12 junio 2012

El dinero de los pobres sí, mi respaldo no


Fabra y Blasco, ante un cartel que reza "Gracias por confiar".

21 meses. Ese es el tiempo que ha pasado entre la fecha en que saltaron a la luz las primeras informaciones hablando del desvío por parte de la Generalitat Valenciana de fondos públicos destinados a cooperación al desarrollo, a un entramado de empresas (que lo primero que se supo es que compró pisos en Valencia, aunque a posteriori se conoció que también apartamentos y aviones y yates en Miami), hasta que ayer, el que fuera conseller del ramo y actual portavoz del grupo del PP en Les Corts, fuera "invitado" a apartarse de su cargo.

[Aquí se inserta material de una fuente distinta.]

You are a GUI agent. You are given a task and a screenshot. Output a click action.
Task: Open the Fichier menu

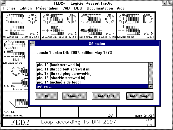[9, 8]
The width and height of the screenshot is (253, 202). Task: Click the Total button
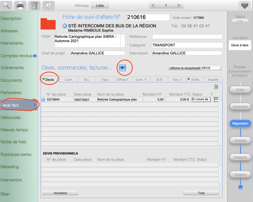pos(201,193)

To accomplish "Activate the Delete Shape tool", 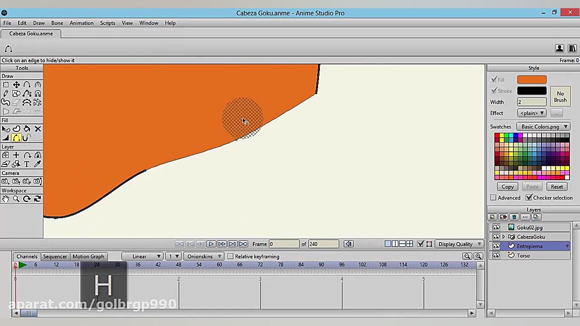I will pyautogui.click(x=38, y=129).
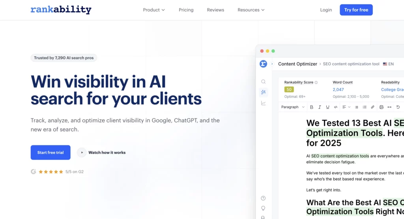Click the underline icon in editor
The height and width of the screenshot is (219, 404).
327,107
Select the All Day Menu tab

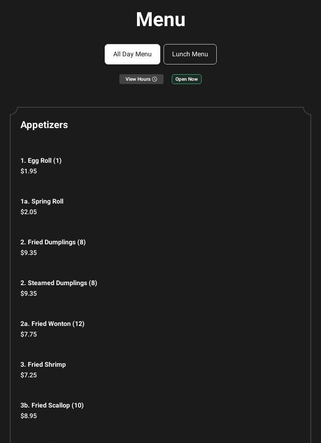point(132,54)
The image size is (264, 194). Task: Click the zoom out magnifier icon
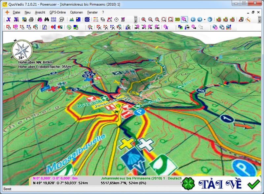(150, 19)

Ni fulminado, ni repudiado. Rafael Blasco ha tenido que apartarse voluntaria y temporalmente —así lo han anunciado, hasta que su imputación se haga efectiva—, después de que dos presidentes de la Generalitat —el que puso a Blasco en el cargo en el que se urdió el presunto saqueo, y el que sucedió al anterior cuando aquel se vio forzado a defenderse de una acusación de presunta corrupción— no se hayan atrevido a quitarlo del medio, ni del partido que presiden, ni del grupo parlamentario en el que su gobierno se apoya.


A Francisco Camps le dio igual que regularmente aparecieran en la prensa nuevas revelaciones —desde las que desvelaban que el dinero que los valencianos donaron a las víctimas del terremoto de Haití se las quedara el entramado, a las que revelaban que en la cúpula de este se ubicaba el mismo empresario que ya había participado de otras concesiones motivo de escándalo de anteriores consellerías dirigidas por Blasco—; él ya tenía bastante con lo suyo, y quizás tampoco era el más indicado para dar lecciones de ética a nadie o exigir que asumiera responsabilidades. Pero con Alberto Fabra tampoco cambió la cosa.

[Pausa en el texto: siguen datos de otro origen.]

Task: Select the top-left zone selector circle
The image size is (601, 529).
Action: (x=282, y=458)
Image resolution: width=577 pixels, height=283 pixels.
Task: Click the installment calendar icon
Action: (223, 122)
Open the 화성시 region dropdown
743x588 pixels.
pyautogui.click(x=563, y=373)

El día después de que el de Castellón se hiciera aparentemente con el control absoluto del PP valenciano, el levantamiento del sumario del caso revelaba cuanto menos la cercanía de su portavoz en Les Corts con la cúpula del entramado que recibió el dinero que la consellería debía haber dirigido a lo que ellos llamaban "Negrolandia". "Hay que priorizar lo nuestro antes que lo de los negratas", recogen las grabaciones transcritas en el sumario, pero ni esto era suficiente para que Fabra fulminara a Blasco.

"Voy a ser inflexible con la corrupción" ha dicho en repetidas ocasiones el presidente valenciano, pero otras tantas sus hechos han demostrado lo contrario. Blasco ha tenido que caer de maduro, empujado por una imputación, pero por una imputación recibida durante el mandato de Fabra. Ninguno de los otros diputados del PP valenciano imputados en causas de corrupción (Ricardo Costa, Yolanda García, Milagrosa Martínez, Angélica Such, Vicente Rambla y David Serra, en el caso Gürtel; Sonia Castedo y Luis Díaz Alperi, en el caso Brugal; y Pedro Hernández Mateo en diversas causas, si no olvido a algún otro) se ha visto forzado a abandonar el partido. Estos nueve más Blasco, fuera del PP, dejarían a Fabra con la misma fuerza en el parlamento valenciano que al conjunto de la oposición. ¿Es eso lo que pretende evitar el presidente de la Generalitat con su evidente flexibilidad ante la presunta corrupción en sus filas?

Por lo pronto, entre el levantamiento del sumario y la "invitación" a marcharse de ayer, Fabra premió indirectamente a Blasco con el nombramiento (con el apoyo de todo el grupo popular y parte también del del PSOE, que se garantizó así colocar a su candidato) de la mujer de éste —la criticadísima directora del IVAM, Consuelo Císcar— como miembro del Consejo Valenciano de Cultura. Y es que en el País Valencià, el destino del dinero público para los pobres podrá acabar en un entramado corrupto, pero el respaldo y el inquebrantable afecto del PP a los suyos se mantiene —aunque todo alrededor se hunda— fuera de toda duda.